Work task:
Pick every line from the data below that contains the string "computer" and copy it.
+---+
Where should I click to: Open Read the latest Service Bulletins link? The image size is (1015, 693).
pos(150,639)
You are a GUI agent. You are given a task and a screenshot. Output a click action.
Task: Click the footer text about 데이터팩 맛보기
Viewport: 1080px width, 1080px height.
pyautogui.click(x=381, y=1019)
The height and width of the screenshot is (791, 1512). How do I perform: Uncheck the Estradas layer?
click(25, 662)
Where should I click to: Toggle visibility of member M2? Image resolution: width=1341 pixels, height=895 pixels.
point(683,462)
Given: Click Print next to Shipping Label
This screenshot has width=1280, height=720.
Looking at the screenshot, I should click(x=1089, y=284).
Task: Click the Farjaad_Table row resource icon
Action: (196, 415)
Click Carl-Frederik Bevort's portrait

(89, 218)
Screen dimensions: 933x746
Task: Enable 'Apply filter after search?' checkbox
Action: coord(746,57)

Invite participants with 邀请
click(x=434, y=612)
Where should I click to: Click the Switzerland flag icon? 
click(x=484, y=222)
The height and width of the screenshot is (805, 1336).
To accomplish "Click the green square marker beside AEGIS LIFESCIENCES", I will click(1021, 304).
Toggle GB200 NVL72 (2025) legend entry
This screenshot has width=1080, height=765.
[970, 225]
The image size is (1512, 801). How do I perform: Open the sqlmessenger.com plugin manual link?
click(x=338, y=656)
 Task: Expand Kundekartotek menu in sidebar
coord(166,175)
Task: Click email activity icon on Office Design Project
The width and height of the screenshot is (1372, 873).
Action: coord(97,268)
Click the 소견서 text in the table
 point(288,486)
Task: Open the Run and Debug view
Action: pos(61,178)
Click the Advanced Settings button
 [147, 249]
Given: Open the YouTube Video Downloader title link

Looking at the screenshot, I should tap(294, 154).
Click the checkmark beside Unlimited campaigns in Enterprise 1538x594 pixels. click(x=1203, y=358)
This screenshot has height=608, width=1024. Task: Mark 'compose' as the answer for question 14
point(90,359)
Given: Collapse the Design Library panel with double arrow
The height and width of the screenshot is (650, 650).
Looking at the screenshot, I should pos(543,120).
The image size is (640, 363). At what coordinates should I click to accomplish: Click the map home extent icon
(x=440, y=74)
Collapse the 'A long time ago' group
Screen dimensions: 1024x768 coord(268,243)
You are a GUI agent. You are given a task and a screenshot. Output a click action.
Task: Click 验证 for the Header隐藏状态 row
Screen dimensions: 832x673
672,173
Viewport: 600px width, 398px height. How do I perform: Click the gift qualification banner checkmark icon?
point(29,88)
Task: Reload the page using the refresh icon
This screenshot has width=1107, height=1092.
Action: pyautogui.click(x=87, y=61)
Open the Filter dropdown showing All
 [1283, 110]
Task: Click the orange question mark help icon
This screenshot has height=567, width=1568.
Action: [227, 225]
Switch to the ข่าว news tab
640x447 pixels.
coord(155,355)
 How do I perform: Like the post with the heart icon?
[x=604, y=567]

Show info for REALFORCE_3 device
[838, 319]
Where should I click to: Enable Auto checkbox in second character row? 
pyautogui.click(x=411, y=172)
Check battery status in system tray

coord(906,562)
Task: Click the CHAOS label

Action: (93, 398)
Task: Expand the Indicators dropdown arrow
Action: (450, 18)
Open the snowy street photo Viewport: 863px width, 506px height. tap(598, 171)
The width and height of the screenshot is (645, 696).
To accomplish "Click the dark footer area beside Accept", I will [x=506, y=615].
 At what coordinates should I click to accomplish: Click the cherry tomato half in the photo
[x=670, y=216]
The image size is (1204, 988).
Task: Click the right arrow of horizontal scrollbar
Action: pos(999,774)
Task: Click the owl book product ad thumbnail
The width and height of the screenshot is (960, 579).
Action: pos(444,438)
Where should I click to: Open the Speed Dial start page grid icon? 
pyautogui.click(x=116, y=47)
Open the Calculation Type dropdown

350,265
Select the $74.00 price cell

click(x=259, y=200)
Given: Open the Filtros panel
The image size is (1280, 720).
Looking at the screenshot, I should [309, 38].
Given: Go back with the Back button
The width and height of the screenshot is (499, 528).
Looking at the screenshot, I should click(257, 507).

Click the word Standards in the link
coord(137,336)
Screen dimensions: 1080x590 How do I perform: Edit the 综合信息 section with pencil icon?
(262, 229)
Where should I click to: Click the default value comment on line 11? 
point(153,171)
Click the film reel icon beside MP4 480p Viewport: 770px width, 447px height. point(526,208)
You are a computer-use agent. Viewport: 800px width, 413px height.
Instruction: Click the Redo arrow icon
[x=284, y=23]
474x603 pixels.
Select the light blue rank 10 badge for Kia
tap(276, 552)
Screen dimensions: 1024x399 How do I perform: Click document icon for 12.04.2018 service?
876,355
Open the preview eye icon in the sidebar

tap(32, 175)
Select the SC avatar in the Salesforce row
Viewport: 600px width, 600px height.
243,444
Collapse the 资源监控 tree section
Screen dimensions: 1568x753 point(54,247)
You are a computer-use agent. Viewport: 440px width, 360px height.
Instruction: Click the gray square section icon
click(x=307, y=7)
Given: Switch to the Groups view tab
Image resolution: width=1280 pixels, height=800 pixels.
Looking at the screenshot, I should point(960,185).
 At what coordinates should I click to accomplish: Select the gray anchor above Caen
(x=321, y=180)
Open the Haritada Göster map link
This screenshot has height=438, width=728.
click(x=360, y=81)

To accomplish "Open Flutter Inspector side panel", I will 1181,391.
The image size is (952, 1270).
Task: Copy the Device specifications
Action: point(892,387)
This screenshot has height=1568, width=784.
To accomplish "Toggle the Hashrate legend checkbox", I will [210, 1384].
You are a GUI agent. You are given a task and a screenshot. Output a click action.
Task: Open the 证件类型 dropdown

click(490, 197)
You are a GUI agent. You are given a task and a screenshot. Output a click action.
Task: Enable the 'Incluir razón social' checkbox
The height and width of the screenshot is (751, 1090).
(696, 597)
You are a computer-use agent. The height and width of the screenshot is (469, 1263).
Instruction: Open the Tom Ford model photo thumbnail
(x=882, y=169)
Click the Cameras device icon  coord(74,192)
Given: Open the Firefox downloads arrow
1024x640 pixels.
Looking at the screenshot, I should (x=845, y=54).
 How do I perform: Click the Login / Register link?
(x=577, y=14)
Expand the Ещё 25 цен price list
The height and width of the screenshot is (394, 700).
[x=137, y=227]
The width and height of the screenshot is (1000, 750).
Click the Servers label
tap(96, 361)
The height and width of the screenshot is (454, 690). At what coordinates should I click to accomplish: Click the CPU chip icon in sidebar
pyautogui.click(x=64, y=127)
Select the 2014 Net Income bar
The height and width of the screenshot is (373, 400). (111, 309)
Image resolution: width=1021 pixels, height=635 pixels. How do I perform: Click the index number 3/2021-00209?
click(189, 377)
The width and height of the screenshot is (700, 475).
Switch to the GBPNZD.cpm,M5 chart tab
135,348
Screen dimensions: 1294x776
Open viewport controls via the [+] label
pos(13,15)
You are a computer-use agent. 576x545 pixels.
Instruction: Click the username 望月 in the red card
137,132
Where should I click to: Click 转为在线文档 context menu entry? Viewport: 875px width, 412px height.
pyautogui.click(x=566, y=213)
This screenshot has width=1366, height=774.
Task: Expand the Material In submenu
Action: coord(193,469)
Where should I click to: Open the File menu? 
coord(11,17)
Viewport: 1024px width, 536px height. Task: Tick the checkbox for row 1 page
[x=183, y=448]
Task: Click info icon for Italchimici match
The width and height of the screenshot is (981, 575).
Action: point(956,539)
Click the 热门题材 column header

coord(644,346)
+---+
Written answer:
You are a computer-use agent. Viewport: 800px width, 413px height.
You are a computer-use agent. Viewport: 440px width, 360px height.
You are a computer-use agent. The height and width of the screenshot is (469, 1263).
You are a computer-use agent. 576x545 pixels.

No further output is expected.